Isaac Newton, (January 4, 1643 (December 25, 1642) ”March 31, 1727 (March 20, 1727) was an English physicist, mathematician, astronomer, inventor, philosopher and chemist. It is considered to be the most influential scientist in history. The scientific revolution and scientific method are named after him. His father, a farmer, died three months before Newton was born. Writing to King’s School in Grantham at the age of twelve Newton, […]
Isaac Newton, (January 4, 1643 (December 25, 1642)” March 31, 1727 (March 20, 1727) English physicist, mathematician, astronomer, inventor, philosopher and chemist. It is considered to be the most influential scientist in history. The scientific revolution and the scientific method are named after him.
His father, a farmer, died three months before Newton was born. Newton, who enrolled at King’s School in Grantham at the age of twelve, graduated in 1661. That same year he entered Trinity College at Cambridge University. He received his undergraduate degree from this school in April 1665. The university was closed due to the plague epidemic that spread while he was starting his graduate studies.

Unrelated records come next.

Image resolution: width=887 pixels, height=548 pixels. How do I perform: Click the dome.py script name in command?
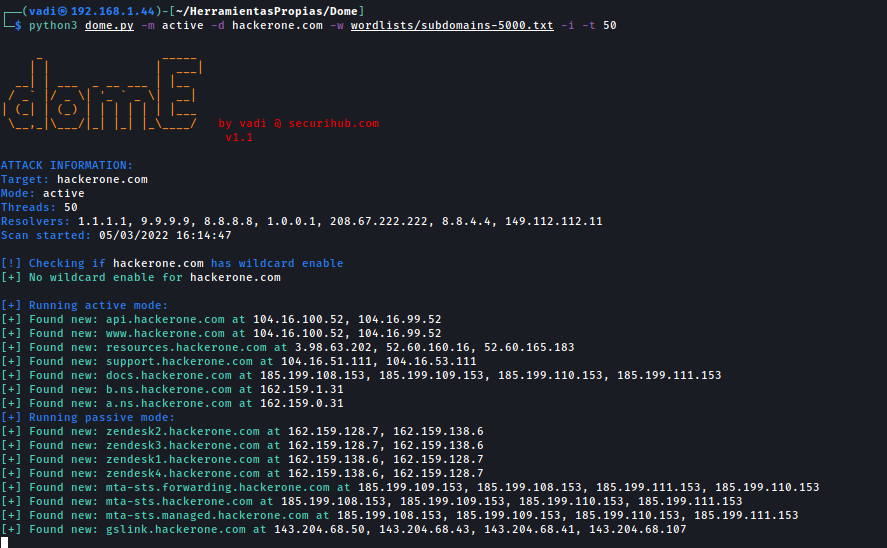pyautogui.click(x=109, y=25)

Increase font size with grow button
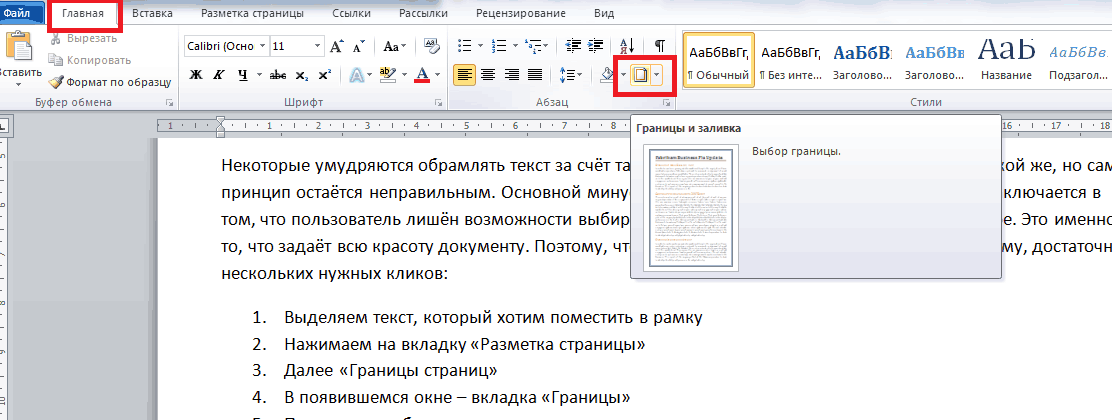pyautogui.click(x=337, y=46)
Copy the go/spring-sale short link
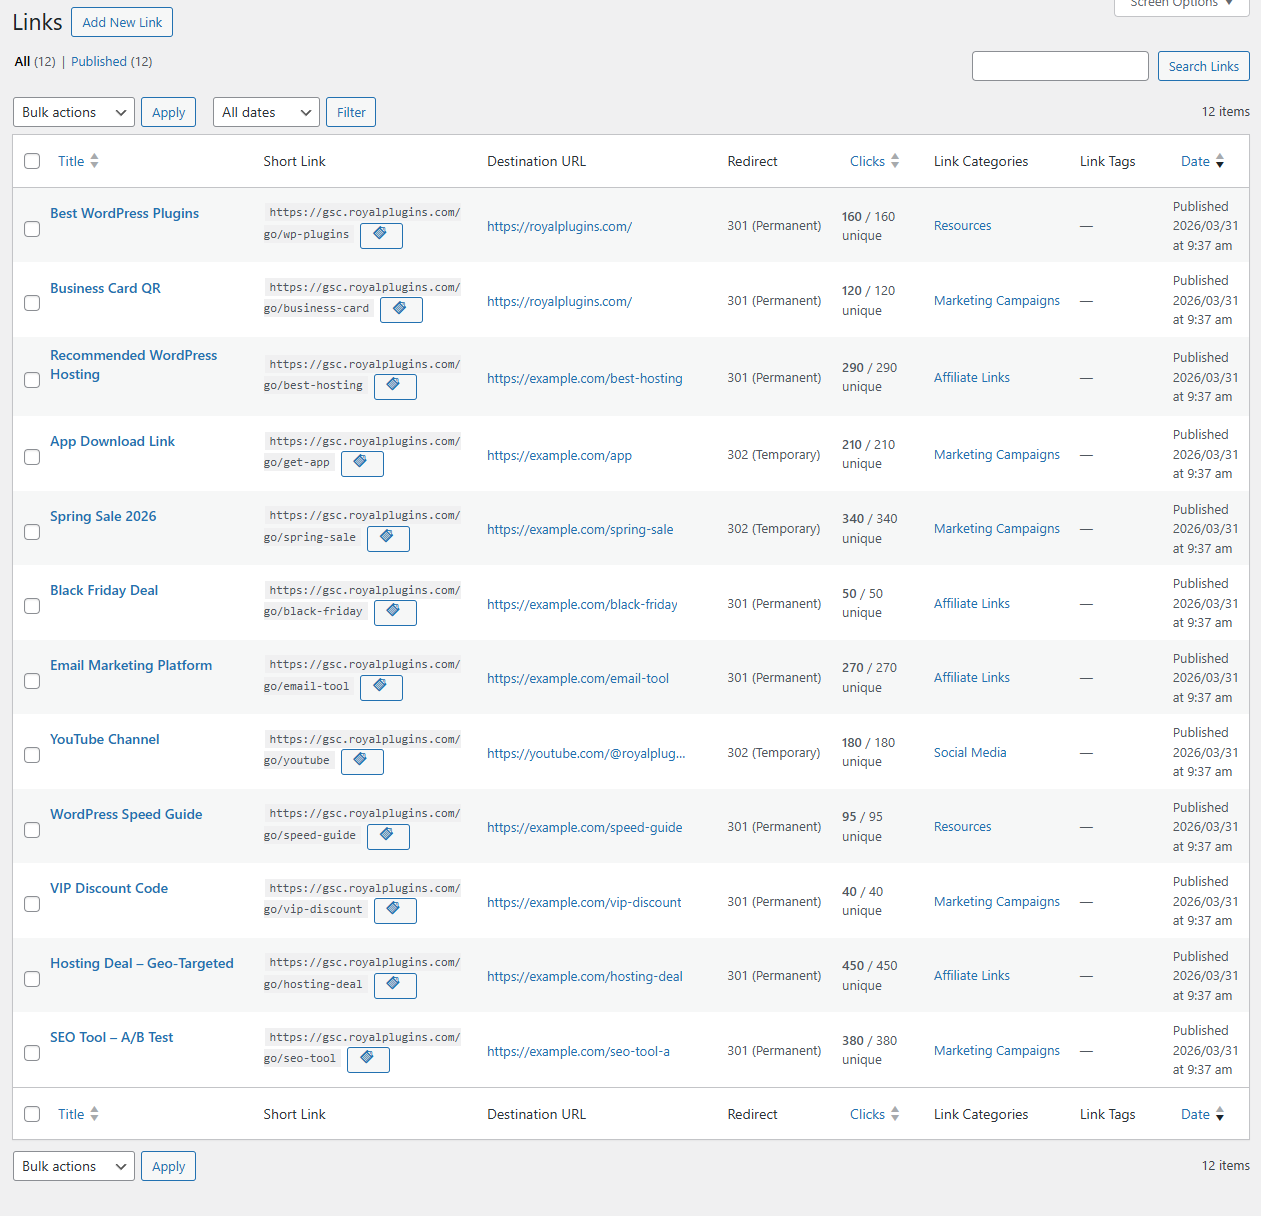 [388, 538]
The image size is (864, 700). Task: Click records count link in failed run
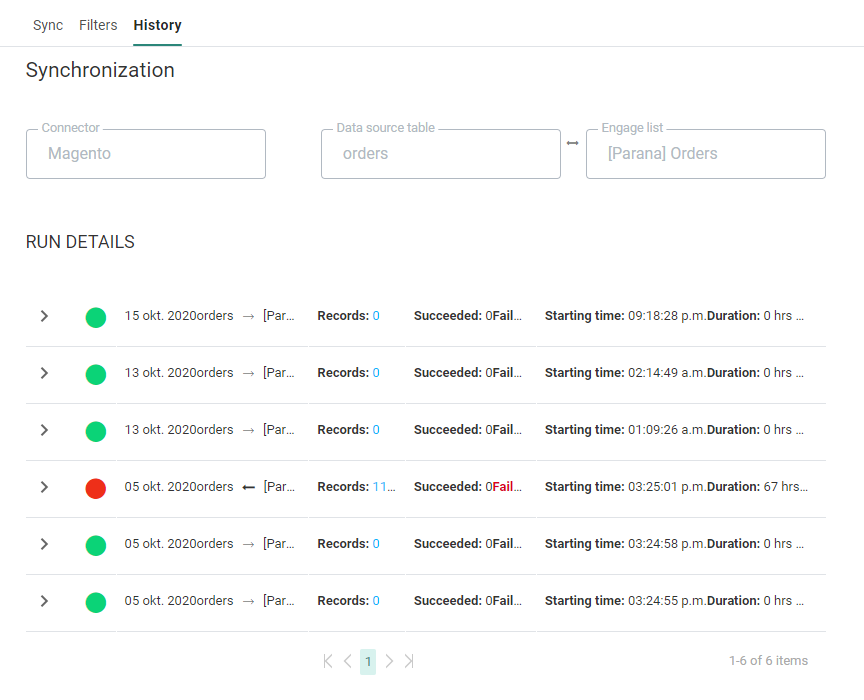[384, 487]
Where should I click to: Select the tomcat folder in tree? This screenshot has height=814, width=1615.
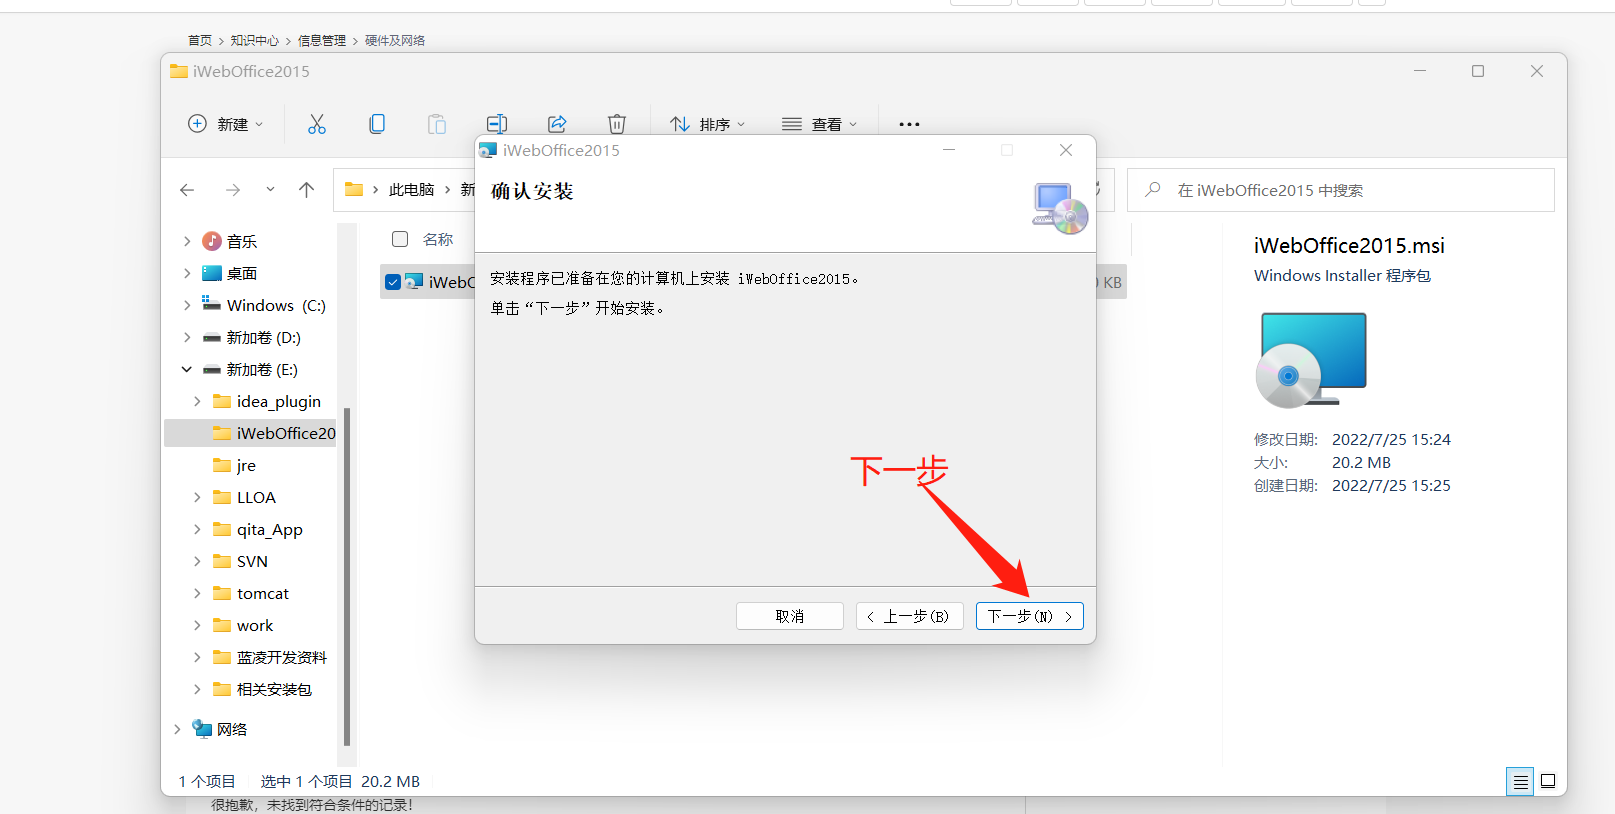point(262,593)
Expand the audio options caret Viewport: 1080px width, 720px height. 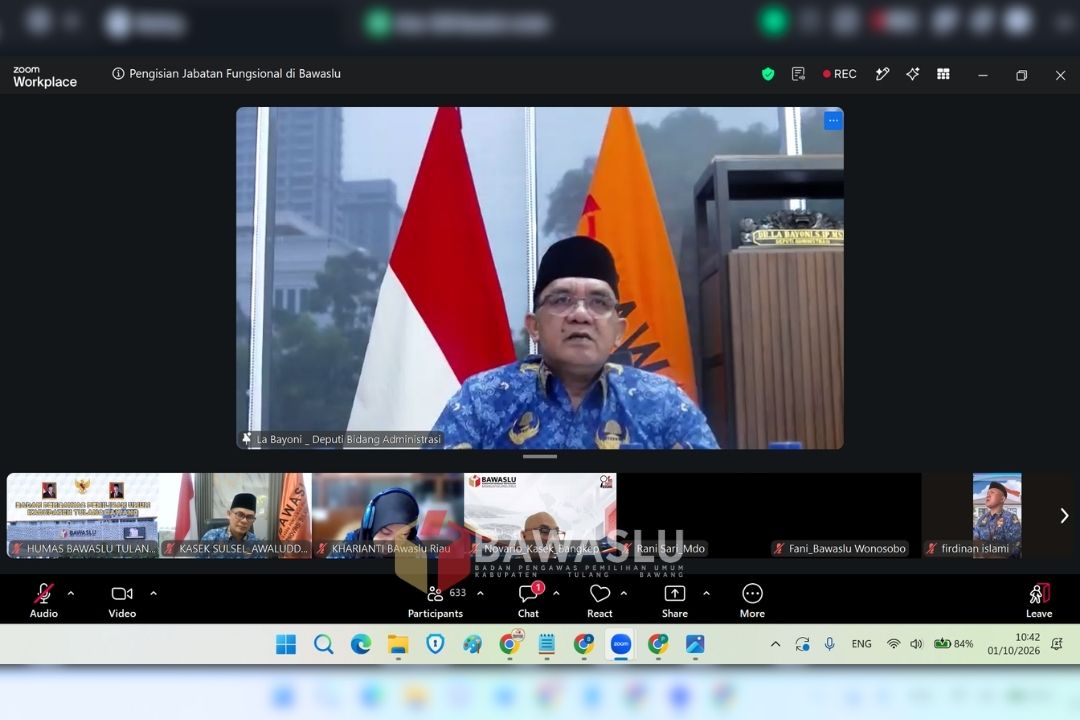[71, 593]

Taking shelter in his mother’s farm for protection from the epidemic, Newton made his most important discoveries during the two years he spent here.
Because of his timidity, Newton published many of these breakthrough discoveries many years later (for example, derivative and integral calculus 38 years later).
After completing his graduate study the following year, Newton was at Cambridge University in 1669, at the age of 27. He was made a professor of mathematics. He built the first mirror telescope in 1671, and was elected a Fellow of the Royal Society the following year. When his paper on the phenomenon of color, which he submitted to the Royal Society, was criticized, especially by Robert Hooke, Newton fell completely withdrawn and cut off his relationship with the scientific world.
In 1675, two papers on optics led to new discussions. Hooke argued that some of the results in the articles were his own invention, and that Newton claimed them. As a result of all these discussions and criticisms, Newton, who fell into a mental depression in 1678, returned to his scientific studies six years later, only with the efforts of his close friend, the famous astronomer and mathematician Edmond Halley.
He tried to spread and dominate Catholicism at Cambridge University. Newton, who led the resistance movement against him, was elected as the representative of the university in the parliament in 1689 after the king was dropped.
Although he regained his health after a two-year rest period, he was not interested in scientific work in his next life. Later, he was elected a foreign member of the French Academy of Sciences in 1699 and president of the Royal Society in 1703.
Considered one of the greatest scientists of the past, Newton made very important discoveries in mathematics and physics. He found the general binomial theorem in mathematics, which gives the expression (a + b) to the exponential series. Newton’s greatest contribution to science is in the field of mechanics. He put forward the law of gravity by taking together the laws of centrifugal force and the laws of Kepler. The principle of inertia known as Newton’s laws of motion, the law that states that force is equal to the product of mass and acceleration, and the equality of action and response are among the most important laws of physics. had to throw. He himself knew that these assumptions were wrong, but he had to use them.